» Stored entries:
--- start ---
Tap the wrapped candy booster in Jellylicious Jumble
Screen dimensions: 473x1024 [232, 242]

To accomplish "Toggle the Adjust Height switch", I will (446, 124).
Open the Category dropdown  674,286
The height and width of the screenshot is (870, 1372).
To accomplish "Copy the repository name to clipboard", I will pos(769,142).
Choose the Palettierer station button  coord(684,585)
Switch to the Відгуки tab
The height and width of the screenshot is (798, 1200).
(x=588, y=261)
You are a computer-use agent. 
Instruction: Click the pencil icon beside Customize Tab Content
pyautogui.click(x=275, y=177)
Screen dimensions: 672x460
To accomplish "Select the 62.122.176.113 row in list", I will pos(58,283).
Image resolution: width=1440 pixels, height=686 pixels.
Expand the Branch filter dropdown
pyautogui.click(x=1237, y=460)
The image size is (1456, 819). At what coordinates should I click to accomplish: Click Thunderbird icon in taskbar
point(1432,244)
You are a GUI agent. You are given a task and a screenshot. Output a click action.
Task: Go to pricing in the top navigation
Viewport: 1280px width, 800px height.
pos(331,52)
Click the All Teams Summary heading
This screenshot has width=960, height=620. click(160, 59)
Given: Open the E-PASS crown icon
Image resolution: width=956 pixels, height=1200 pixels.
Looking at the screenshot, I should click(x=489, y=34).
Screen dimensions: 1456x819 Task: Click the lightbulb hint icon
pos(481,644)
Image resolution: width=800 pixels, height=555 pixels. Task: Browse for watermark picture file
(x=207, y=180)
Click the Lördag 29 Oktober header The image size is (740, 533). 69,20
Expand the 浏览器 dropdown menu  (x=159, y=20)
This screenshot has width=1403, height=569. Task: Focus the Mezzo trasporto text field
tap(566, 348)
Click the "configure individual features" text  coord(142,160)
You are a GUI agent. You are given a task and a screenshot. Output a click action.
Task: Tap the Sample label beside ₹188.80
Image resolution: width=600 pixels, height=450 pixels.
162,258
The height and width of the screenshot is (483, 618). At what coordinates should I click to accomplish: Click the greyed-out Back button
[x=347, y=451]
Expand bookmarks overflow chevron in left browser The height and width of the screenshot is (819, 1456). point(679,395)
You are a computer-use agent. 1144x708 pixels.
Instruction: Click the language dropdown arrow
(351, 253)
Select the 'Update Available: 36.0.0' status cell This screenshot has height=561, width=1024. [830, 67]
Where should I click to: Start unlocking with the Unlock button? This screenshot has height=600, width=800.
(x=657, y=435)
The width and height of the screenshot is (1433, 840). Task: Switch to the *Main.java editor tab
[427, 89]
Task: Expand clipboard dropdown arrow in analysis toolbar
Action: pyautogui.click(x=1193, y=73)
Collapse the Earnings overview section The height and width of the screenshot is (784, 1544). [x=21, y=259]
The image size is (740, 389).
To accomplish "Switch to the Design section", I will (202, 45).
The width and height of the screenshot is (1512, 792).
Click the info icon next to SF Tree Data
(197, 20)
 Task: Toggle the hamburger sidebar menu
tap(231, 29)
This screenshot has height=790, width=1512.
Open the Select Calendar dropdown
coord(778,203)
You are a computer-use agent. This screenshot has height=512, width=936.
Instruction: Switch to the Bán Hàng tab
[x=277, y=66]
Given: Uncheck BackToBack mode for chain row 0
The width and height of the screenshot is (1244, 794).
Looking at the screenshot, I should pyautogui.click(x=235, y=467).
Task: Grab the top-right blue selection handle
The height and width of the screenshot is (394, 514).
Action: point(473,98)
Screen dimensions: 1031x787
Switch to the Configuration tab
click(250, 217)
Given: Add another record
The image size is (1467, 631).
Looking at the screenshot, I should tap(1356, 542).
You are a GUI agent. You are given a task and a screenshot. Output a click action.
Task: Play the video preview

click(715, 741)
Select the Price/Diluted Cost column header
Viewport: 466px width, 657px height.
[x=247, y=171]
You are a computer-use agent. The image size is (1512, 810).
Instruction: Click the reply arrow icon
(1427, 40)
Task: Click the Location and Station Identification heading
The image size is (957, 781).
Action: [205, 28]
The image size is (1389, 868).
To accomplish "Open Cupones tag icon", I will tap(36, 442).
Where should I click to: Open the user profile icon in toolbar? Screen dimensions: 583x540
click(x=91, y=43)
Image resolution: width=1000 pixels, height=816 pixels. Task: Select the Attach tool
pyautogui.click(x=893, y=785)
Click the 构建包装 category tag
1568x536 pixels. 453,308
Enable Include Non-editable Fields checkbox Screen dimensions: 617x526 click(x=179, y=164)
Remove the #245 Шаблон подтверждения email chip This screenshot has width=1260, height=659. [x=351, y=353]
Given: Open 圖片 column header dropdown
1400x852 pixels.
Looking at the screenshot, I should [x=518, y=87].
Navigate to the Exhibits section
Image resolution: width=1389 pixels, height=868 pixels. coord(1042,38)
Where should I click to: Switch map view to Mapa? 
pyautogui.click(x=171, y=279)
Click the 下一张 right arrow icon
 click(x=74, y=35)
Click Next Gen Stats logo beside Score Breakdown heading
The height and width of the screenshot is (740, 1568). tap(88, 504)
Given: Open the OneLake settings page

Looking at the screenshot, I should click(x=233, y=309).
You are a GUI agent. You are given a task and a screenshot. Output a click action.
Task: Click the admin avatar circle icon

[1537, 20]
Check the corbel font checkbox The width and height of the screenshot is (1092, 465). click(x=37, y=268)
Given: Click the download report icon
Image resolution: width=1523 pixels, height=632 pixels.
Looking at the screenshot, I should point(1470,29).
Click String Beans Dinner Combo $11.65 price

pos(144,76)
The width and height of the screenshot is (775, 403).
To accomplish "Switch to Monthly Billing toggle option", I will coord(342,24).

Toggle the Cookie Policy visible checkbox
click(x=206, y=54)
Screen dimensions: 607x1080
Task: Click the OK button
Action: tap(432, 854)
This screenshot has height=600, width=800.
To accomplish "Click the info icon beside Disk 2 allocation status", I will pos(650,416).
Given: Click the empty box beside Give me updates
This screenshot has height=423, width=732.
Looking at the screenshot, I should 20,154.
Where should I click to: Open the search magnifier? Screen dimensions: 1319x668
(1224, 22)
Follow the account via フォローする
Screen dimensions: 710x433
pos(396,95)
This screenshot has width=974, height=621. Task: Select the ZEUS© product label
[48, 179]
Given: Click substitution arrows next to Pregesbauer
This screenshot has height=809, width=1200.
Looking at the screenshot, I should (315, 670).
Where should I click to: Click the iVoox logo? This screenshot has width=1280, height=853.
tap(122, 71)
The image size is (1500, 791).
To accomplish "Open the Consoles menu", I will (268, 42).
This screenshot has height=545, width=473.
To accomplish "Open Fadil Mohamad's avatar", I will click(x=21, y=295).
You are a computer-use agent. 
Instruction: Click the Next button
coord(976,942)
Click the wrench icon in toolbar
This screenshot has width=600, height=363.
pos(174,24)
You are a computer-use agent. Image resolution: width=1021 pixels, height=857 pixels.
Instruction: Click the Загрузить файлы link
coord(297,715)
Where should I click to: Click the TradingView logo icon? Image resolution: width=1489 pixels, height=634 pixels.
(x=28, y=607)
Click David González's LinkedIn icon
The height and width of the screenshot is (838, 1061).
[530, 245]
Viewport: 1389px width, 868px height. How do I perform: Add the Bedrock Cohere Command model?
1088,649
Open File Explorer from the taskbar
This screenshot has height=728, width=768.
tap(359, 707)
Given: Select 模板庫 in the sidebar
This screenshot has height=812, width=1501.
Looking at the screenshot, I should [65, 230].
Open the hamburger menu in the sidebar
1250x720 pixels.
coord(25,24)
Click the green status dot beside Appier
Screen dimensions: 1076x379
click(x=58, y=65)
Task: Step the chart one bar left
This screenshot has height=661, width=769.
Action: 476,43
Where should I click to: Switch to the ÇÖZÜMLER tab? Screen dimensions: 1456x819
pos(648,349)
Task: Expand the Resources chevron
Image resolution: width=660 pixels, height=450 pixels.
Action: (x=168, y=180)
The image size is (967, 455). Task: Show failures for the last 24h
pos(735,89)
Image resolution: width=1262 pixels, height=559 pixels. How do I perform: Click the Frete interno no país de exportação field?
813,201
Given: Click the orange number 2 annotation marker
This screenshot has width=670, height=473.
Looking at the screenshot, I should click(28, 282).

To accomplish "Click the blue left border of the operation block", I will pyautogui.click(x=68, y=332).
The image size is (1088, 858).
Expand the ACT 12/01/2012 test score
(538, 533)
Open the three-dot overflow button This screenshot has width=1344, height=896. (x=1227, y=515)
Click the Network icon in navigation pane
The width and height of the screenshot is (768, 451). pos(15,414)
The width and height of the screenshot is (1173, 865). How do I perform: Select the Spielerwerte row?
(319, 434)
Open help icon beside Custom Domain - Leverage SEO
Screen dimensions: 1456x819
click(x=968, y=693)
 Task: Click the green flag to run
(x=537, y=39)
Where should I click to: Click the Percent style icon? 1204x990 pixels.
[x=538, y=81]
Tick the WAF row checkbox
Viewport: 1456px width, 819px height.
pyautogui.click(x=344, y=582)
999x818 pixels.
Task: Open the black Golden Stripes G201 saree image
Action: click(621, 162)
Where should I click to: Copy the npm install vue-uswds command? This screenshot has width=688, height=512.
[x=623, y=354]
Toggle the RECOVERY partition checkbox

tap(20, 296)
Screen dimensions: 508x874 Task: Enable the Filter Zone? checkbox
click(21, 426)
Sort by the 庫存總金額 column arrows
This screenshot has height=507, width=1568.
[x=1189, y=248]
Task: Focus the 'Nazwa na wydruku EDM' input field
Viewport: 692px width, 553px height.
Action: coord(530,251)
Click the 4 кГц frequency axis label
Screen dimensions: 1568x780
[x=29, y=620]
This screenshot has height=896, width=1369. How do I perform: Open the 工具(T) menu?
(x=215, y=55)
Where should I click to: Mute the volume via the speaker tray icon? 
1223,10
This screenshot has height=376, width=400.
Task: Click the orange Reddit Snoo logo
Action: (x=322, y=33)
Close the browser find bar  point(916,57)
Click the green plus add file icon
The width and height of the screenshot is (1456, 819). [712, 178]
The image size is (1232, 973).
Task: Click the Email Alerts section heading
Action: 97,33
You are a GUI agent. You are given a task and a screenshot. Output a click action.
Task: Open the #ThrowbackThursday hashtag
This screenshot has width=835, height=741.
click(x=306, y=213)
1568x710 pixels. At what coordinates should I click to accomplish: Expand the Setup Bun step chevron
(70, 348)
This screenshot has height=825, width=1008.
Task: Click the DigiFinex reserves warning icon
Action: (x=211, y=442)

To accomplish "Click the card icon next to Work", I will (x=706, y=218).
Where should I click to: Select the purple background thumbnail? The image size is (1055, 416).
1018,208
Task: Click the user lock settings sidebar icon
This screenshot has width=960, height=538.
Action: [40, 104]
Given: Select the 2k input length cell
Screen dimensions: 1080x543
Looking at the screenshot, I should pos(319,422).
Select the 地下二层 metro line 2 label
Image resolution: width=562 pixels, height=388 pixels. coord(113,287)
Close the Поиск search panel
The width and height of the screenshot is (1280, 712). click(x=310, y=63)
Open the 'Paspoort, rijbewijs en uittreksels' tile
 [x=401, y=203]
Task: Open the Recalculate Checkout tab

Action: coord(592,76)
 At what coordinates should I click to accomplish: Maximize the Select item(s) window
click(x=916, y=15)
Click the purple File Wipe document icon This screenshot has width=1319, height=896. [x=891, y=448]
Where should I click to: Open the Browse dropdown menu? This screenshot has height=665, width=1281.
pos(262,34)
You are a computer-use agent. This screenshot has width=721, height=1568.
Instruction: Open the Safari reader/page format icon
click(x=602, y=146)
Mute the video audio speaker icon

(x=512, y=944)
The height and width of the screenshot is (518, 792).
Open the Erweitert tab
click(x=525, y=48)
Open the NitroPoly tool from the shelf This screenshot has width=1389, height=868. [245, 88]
--- end ---
» Given problem: Render the entries from the line containing "Given: Click the empty" through the line containing "pos(396,95)" as a JSON list of strings, with one string per line and blank lines omitted.

» Worked answer:
[
  "Given: Click the empty box beside Give me updates",
  "This screenshot has height=423, width=732.",
  "Looking at the screenshot, I should 20,154.",
  "Where should I click to: Open the search magnifier? Screen dimensions: 1319x668",
  "(1224, 22)",
  "Follow the account via フォローする",
  "Screen dimensions: 710x433",
  "pos(396,95)"
]